What you will do:
Copy out the rows starting at the line that contains "Open the foreground color picker swatch" and ending at the line that contains "Screen dimensions: 724x868 [x=394, y=858]", with both of those lines included. Leave the pictures out of your copy.

[begin Source data]

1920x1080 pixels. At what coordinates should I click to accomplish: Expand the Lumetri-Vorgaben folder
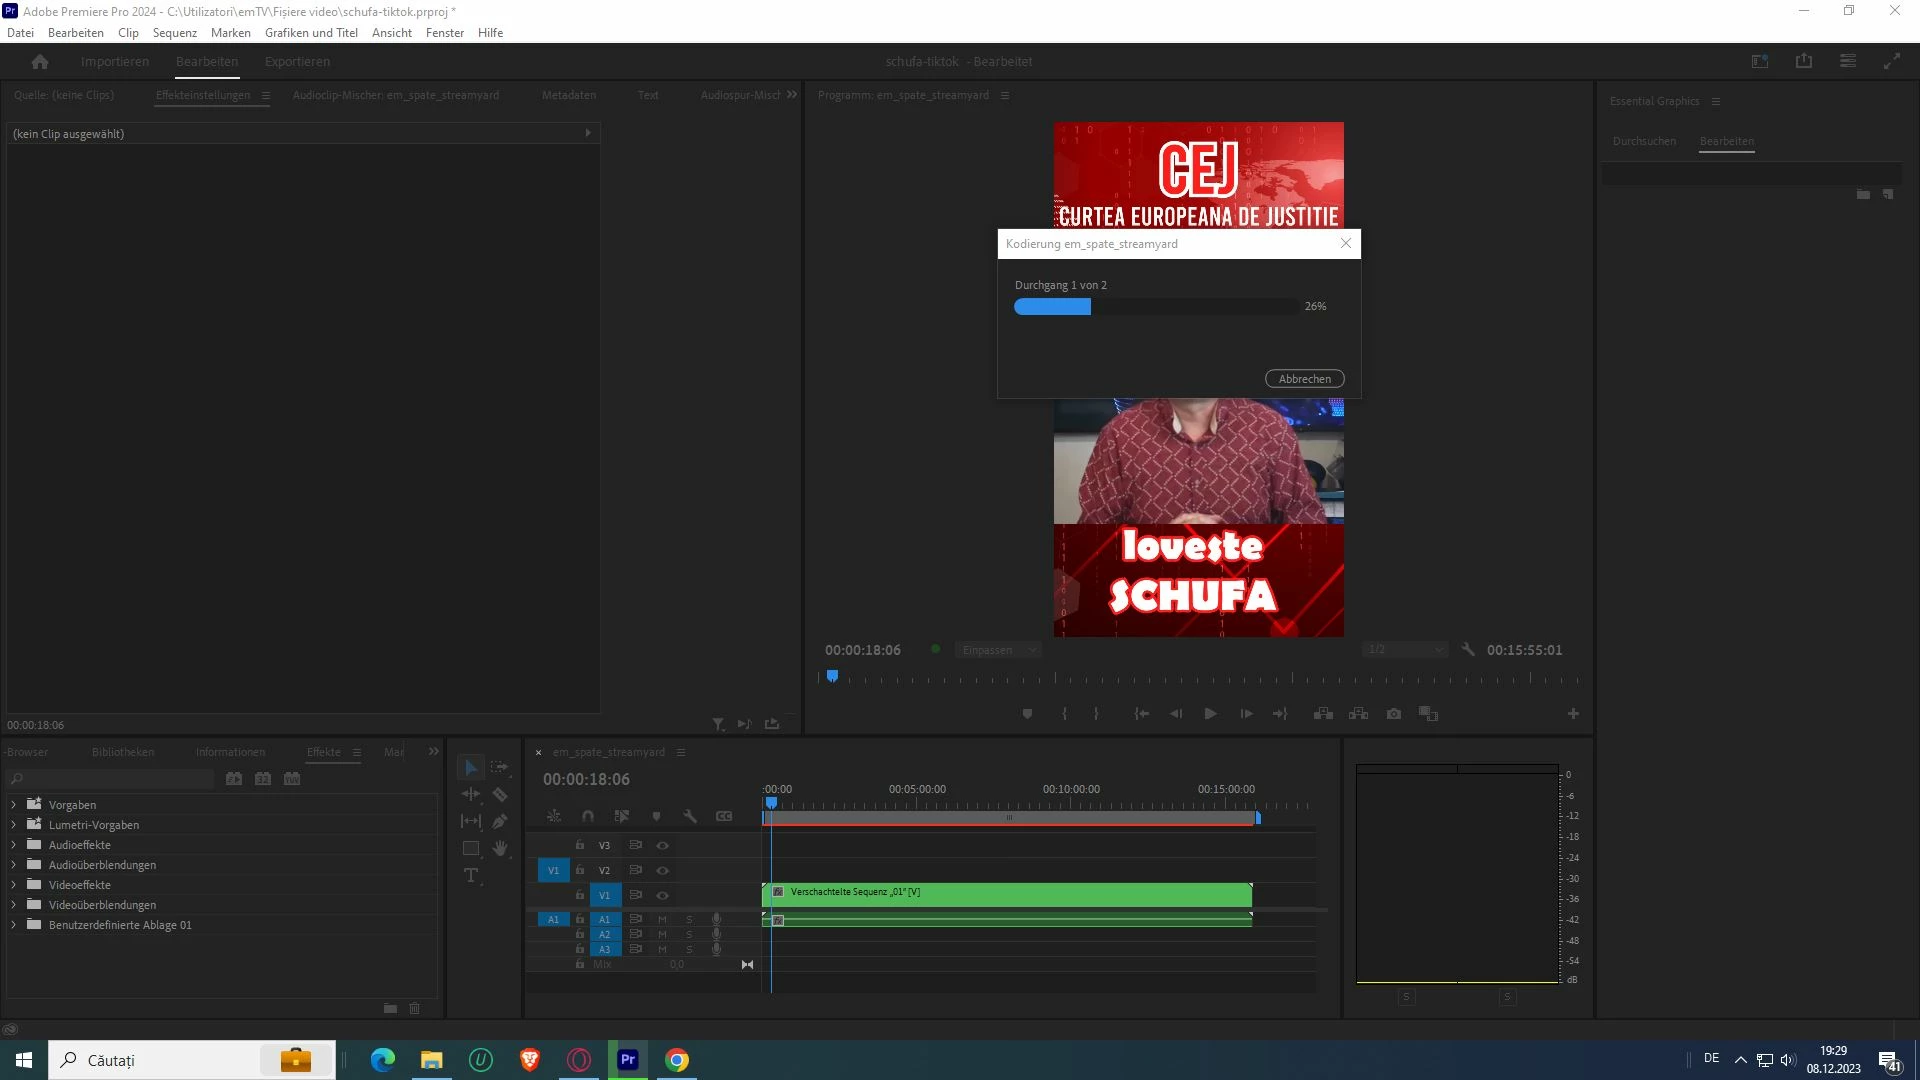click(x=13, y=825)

[end Source data]
[begin Source data]

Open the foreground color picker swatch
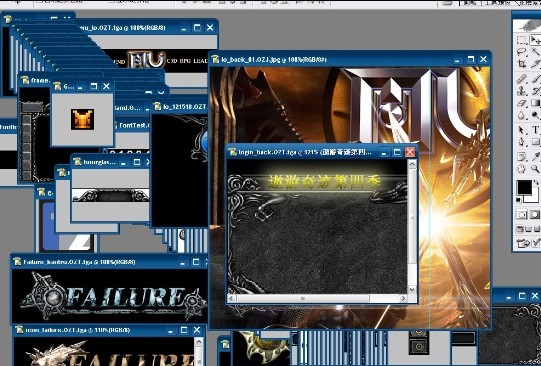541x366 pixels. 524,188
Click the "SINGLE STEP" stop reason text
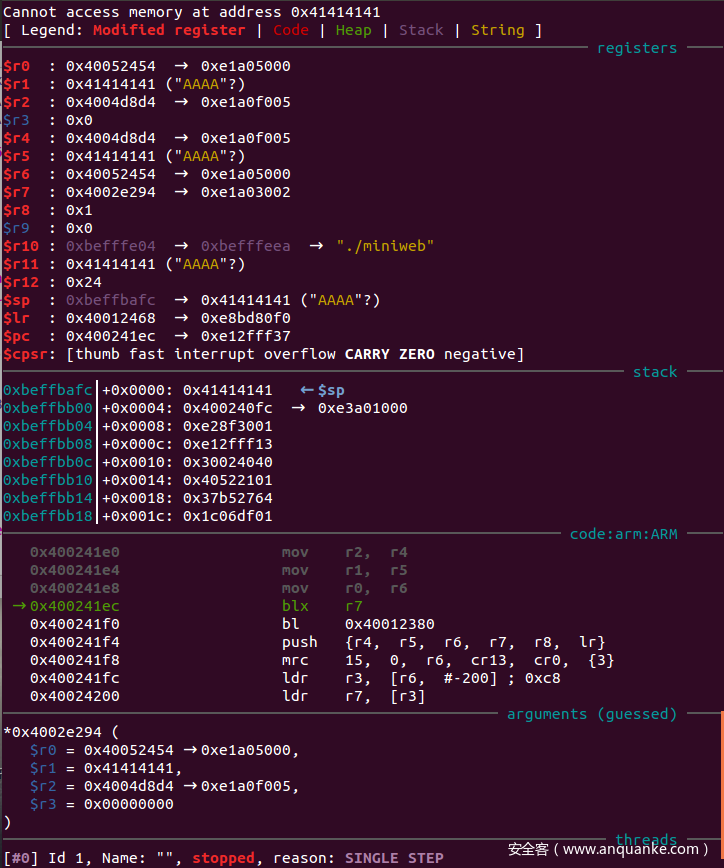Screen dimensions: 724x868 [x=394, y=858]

[end Source data]
[begin Source data]

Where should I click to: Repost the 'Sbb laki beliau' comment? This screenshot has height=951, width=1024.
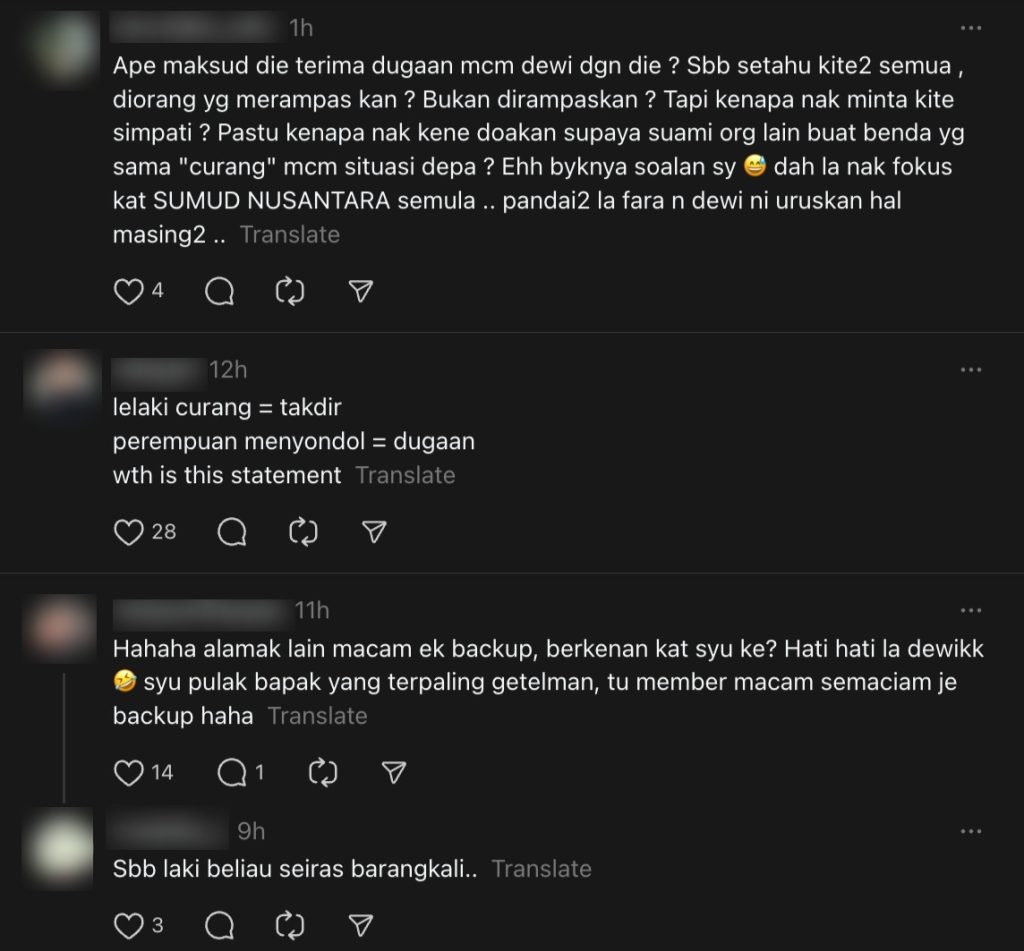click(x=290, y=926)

[end Source data]

Full solution:
Open the foreground color picker swatch
541x366 pixels. 524,188
Click the "SINGLE STEP" stop reason text
Screen dimensions: 724x868 [x=394, y=858]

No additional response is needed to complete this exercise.